The aim of this study was to determine the relative abundance of mRNAs for the insulin-like growth factor I (IGF-I) and IGF-II ligands, and for the IGF receptors (IGF-IR and IGF-IIR) in in vitro preimplantation bovine embryos from the oocyte to the hatched blastocyst stage using two different culture systems: TCM-199 supplemented with oestrous cow serum, or synthetic oviduct fluid supplemented with polyvinyl alcohol. Development to the two- to four-cell stage and blastocyst stage was significantly higher (P < or = 0.05) in embryos cultured in TCM supplemented with oestrous cow serum than in those cultured in synthetic oviduct fluid supplemented with polyvinyl alcohol (61 and 25% versus 55 and 17%, respectively).
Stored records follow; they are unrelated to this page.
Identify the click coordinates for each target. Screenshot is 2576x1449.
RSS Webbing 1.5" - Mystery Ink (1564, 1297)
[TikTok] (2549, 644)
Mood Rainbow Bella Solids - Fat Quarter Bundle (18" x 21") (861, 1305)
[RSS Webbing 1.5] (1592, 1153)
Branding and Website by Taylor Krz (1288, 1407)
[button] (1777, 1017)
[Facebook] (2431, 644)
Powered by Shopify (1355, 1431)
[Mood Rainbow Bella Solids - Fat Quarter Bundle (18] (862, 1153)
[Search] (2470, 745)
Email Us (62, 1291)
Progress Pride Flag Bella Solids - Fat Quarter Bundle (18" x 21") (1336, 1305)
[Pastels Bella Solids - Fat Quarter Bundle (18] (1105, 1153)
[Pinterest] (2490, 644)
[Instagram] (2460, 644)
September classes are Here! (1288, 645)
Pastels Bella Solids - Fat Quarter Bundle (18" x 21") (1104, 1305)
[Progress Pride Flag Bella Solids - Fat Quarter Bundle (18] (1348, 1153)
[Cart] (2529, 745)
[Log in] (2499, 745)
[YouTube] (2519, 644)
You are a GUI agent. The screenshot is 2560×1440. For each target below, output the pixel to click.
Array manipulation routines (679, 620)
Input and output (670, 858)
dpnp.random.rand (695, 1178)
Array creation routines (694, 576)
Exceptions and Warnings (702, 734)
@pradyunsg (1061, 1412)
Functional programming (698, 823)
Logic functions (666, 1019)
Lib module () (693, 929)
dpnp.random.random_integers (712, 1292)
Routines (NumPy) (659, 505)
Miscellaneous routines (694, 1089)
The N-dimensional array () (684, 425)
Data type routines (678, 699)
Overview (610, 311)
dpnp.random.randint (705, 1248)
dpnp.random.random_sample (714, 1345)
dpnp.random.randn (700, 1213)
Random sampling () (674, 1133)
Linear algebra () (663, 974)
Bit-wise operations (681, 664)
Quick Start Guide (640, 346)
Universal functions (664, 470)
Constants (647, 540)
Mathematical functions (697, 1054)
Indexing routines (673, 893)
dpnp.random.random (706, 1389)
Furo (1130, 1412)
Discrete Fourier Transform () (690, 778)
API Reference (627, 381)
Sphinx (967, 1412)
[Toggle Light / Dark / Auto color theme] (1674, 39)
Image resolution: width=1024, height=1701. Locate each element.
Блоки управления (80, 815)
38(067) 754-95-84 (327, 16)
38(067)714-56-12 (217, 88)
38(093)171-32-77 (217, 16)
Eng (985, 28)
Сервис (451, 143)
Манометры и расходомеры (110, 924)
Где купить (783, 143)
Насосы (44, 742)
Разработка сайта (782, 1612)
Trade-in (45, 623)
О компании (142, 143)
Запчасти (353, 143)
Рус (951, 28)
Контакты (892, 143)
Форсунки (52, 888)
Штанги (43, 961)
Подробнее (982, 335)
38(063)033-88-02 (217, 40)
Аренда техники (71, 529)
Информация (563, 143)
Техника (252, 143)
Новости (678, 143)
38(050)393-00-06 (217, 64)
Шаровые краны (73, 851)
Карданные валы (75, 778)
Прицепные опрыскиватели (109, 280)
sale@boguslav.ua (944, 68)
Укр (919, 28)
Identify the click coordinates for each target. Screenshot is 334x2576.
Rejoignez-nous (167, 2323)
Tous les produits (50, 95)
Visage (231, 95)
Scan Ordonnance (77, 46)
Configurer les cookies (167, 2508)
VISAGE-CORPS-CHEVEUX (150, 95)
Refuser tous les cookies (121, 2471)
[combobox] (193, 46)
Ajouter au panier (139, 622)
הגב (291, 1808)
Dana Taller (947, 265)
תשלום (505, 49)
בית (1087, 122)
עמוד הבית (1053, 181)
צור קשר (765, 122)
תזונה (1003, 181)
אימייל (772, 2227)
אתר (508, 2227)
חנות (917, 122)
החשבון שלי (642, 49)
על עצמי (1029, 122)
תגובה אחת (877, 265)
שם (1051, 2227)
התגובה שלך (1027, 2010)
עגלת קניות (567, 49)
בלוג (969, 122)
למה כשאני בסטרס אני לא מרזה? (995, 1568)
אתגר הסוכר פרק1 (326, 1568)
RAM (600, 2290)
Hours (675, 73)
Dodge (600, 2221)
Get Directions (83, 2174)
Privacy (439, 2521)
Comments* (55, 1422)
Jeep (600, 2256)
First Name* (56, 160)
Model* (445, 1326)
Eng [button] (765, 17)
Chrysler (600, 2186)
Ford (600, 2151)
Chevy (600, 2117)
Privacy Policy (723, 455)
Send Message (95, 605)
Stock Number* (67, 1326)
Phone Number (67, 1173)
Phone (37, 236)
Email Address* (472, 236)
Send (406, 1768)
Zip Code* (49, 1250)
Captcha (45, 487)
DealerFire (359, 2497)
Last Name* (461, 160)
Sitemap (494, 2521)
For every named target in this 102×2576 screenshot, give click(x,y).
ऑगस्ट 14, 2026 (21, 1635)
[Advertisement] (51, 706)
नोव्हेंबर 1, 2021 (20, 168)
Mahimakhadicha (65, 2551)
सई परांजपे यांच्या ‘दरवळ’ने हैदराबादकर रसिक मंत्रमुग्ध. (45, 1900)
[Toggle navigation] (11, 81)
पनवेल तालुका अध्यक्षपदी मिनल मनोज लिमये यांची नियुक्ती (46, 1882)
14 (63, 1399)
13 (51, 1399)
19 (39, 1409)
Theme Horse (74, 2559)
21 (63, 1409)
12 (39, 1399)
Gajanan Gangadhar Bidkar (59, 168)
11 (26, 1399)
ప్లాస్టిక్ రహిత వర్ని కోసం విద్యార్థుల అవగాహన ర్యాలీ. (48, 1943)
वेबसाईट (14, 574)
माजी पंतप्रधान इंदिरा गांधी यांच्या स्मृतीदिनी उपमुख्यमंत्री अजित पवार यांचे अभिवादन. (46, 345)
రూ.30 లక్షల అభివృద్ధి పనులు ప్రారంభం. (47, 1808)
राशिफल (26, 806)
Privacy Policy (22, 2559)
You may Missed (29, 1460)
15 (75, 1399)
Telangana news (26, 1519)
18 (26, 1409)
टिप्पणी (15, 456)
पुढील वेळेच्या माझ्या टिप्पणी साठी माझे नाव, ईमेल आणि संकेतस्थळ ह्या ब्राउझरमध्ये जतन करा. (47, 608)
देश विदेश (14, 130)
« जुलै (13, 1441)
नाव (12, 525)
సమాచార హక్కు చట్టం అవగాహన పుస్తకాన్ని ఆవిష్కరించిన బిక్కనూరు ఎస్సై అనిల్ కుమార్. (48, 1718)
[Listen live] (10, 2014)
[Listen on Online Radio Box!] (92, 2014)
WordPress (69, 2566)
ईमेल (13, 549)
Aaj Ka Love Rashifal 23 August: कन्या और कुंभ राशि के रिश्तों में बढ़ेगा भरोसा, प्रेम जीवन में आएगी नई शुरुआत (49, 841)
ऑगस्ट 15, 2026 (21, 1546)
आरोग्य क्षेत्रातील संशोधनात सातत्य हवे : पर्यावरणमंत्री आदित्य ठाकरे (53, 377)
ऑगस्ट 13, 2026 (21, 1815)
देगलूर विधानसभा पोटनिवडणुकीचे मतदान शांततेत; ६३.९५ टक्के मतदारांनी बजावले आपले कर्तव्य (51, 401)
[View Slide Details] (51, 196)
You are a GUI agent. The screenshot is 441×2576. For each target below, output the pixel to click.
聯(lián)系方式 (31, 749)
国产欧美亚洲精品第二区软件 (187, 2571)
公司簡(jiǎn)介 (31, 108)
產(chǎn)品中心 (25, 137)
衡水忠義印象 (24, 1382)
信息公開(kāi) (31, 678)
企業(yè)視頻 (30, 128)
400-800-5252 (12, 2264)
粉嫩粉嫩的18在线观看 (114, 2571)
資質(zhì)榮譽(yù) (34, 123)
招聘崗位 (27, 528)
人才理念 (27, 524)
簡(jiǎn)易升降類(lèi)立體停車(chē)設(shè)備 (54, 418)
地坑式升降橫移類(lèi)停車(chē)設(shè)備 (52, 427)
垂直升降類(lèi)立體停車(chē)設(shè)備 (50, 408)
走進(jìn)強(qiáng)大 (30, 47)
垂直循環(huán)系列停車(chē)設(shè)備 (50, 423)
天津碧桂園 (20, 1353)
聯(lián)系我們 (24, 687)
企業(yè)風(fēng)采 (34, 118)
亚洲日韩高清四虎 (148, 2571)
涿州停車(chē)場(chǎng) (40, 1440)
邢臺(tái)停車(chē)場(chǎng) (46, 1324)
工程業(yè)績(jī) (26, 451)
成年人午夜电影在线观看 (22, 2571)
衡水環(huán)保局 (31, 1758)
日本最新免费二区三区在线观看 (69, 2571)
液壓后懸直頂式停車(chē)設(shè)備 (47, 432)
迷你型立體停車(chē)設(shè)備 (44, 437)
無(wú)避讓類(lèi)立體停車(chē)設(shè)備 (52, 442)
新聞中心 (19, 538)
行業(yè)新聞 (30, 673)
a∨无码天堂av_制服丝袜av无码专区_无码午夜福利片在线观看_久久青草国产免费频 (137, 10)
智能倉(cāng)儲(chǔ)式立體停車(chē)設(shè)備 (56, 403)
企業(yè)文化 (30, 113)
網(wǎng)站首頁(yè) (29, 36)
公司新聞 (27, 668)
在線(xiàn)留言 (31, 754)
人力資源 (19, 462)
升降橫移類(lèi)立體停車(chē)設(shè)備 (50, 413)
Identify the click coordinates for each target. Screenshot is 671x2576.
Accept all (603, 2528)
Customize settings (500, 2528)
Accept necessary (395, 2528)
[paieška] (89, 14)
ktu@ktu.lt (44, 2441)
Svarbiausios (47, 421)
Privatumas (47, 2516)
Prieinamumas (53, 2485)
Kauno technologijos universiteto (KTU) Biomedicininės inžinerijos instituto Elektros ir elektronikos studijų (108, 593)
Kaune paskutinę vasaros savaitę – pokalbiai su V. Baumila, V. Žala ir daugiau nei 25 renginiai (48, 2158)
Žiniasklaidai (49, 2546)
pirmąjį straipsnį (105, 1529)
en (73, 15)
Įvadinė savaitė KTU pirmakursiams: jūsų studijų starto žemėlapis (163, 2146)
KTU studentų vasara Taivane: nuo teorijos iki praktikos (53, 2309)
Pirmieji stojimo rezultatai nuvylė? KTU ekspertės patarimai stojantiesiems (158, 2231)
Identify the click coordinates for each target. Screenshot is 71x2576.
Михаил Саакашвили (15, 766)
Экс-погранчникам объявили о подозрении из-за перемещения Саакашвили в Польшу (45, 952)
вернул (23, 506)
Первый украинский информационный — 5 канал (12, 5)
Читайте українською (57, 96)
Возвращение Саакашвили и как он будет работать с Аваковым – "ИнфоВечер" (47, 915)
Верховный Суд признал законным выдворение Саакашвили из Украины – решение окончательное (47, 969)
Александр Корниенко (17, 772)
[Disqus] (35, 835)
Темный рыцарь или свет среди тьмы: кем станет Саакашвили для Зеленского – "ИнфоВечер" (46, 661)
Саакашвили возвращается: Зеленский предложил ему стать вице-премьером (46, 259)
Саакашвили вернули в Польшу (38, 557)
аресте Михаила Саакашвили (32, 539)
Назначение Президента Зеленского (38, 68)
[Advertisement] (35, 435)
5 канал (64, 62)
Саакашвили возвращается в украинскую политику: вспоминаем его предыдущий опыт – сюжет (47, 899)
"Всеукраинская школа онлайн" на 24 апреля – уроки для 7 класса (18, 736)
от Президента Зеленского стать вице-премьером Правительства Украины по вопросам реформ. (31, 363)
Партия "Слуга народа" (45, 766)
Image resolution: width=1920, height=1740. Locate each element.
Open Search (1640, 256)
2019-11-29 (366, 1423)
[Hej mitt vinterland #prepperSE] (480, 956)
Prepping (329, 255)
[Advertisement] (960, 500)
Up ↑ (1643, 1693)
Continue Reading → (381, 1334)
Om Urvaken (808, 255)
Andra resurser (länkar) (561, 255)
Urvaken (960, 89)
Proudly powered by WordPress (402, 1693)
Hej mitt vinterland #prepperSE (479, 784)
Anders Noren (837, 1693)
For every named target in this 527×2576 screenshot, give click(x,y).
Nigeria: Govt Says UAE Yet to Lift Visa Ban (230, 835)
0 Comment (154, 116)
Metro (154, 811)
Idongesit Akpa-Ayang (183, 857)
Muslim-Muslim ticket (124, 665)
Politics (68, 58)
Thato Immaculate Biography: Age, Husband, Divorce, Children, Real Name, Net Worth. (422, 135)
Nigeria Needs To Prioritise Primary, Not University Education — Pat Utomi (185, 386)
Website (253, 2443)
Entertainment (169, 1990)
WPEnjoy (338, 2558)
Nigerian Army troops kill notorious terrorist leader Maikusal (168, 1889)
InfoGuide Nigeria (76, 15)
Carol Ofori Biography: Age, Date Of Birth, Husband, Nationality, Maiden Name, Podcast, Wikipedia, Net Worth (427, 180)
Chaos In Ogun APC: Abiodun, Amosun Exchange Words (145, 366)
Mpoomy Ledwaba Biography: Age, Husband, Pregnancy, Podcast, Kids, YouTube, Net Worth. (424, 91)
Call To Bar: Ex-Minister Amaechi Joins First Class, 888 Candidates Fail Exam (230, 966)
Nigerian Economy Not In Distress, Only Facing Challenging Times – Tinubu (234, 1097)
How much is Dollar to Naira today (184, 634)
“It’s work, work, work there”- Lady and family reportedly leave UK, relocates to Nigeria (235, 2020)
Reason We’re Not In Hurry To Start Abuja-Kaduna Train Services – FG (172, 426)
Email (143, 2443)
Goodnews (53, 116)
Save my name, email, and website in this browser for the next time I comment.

A semi-quantitative RT-PCR assay did not detect IGF-I transcripts at any stage of preimplantation bovine development, including the hatched blastocyst stage. In both culture systems, IGF-IR, IGF-II and IGF-IIR were expressed throughout preimplantation development up to the hatched blastocyst stage in a varying pattern. The expression patterns of IGF-IR, IGF-II and IGF-IIR in embryos generated in the two culture systems were not significantly different, except at the expanded blastocyst stage, at which significantly higher amounts of IGF-IIR were observed in the TCM system than in the synthetic oviduct fluid system. These results indicate that transcripts of IGF-IR and IGF-IIR follow the standard pattern in which maternal stores of mRNA in the oocyte are slowly depleted up to the 16-cell stage and then re-established at the onset of embryonic expression of these genes. The lack of detectable IGF-I transcripts in the bovine embryo indicates a predominantly paracrine mode of action. The bovine embryo is capable of producing IGF-II, IGF-IIR and IGF-IR in large amounts, particularly after hatching, which may be important for the formation of the filamentous conceptus. Results indicate an autocrine mechanism for IGF-II and modulation of IGF family expression by culture conditions.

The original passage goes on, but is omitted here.